__WORK INSTRUCTION__.
Reproduce word for word the part of the passage on stem cell treatment for MS below, from "All types are" up to and including "worsening over time.".

__PASSAGE SHOWN__.
▬▬▬
AHSCT dates back to the 1990s, when it “was associated with higher risks”, Dr Mir said. Now, treatment-related mortality is “well below 1 per cent” in experienced centres. A lot of research over the decades has focused on how to prepare patients to receive the stem cells for treatment.
“Advances in patient selection, safer conditioning regimens and improved supportive care have significantly enhanced its safety profile,” Dr Mir said. “What was once an experimental approach is now internationally recognised as a standard treatment option for carefully selected patients with highly active MS.”
This stem cell treatment is suitable for some patients with a form of the disease called RRMS, which is characterised by flare-ups interspersed with periods of remission, but not an overall increase in disability. Other forms include primary progressive MS, with gradual worsening of symptoms, and secondary progressive MS, which occurs when RRMS becomes progressive.
All types are associated with damage to the myelin sheath that surrounds nerve cells. This sheath has been compared to the insulation around electrical wires and it ensures that nerve impulses are transmitted effectively. When it is damaged, the transmission of nerve impulses is disrupted, causing the symptoms of MS.
“Great step forward”
Prof Neil Scolding of the University of Bristol said stem cell treatments for MS could be “a great step forward”, because currently no treatments can stop, let alone reverse, the increase in the severity of disability in people with forms of MS in which there is a gradual worsening over time.
▬▬▬
Data records

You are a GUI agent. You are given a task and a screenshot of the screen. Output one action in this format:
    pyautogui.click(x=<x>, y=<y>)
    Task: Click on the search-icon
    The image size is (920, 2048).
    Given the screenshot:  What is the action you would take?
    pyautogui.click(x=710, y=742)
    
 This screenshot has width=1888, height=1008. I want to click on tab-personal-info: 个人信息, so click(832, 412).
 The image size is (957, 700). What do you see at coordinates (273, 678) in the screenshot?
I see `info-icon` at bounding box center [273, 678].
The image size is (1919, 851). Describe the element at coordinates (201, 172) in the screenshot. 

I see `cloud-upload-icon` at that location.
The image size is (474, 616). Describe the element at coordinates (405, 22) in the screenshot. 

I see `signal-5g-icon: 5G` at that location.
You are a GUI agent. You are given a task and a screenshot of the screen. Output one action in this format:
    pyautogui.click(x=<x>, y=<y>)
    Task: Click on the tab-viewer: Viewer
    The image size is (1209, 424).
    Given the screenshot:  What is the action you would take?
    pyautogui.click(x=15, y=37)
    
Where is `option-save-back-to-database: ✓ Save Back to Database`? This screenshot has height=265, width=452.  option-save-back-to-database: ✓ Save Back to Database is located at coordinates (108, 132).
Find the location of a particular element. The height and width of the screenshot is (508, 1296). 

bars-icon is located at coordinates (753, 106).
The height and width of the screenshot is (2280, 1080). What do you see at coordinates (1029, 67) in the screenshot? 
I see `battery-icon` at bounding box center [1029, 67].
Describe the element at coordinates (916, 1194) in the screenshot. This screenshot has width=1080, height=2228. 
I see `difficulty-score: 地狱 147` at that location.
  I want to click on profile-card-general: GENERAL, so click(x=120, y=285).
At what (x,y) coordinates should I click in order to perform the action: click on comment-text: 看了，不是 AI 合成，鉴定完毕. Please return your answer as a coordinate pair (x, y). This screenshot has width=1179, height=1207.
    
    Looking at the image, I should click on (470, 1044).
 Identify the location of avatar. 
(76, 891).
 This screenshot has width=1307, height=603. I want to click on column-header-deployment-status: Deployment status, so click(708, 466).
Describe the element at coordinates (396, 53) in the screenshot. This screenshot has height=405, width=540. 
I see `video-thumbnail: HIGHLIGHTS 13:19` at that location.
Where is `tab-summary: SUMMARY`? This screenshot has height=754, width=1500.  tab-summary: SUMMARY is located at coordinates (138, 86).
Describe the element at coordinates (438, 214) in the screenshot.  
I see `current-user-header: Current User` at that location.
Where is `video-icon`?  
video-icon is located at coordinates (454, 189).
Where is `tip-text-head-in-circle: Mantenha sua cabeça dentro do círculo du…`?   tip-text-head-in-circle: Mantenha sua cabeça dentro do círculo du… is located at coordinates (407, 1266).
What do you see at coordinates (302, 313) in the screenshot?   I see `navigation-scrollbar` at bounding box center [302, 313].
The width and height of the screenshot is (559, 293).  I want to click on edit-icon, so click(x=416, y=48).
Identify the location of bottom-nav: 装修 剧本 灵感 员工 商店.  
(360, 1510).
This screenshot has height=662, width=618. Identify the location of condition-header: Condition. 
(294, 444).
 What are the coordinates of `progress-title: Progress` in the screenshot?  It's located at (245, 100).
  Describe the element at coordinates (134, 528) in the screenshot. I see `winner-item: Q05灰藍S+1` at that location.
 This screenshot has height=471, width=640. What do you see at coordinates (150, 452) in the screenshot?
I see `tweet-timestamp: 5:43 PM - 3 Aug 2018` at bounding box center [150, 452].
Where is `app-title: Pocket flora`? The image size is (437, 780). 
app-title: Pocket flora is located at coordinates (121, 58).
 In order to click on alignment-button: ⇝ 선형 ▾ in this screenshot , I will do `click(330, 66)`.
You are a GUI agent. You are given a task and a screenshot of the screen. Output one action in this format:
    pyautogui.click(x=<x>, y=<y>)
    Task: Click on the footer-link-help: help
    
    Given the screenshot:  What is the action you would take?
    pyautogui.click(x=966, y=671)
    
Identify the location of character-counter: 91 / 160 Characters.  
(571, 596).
▬▬▬
__RESULT FOR THIS EXERCISE__.
All types are associated with damage to the myelin sheath that surrounds nerve cells. This sheath has been compared to the insulation around electrical wires and it ensures that nerve impulses are transmitted effectively. When it is damaged, the transmission of nerve impulses is disrupted, causing the symptoms of MS.
“Great step forward”
Prof Neil Scolding of the University of Bristol said stem cell treatments for MS could be “a great step forward”, because currently no treatments can stop, let alone reverse, the increase in the severity of disability in people with forms of MS in which there is a gradual worsening over time.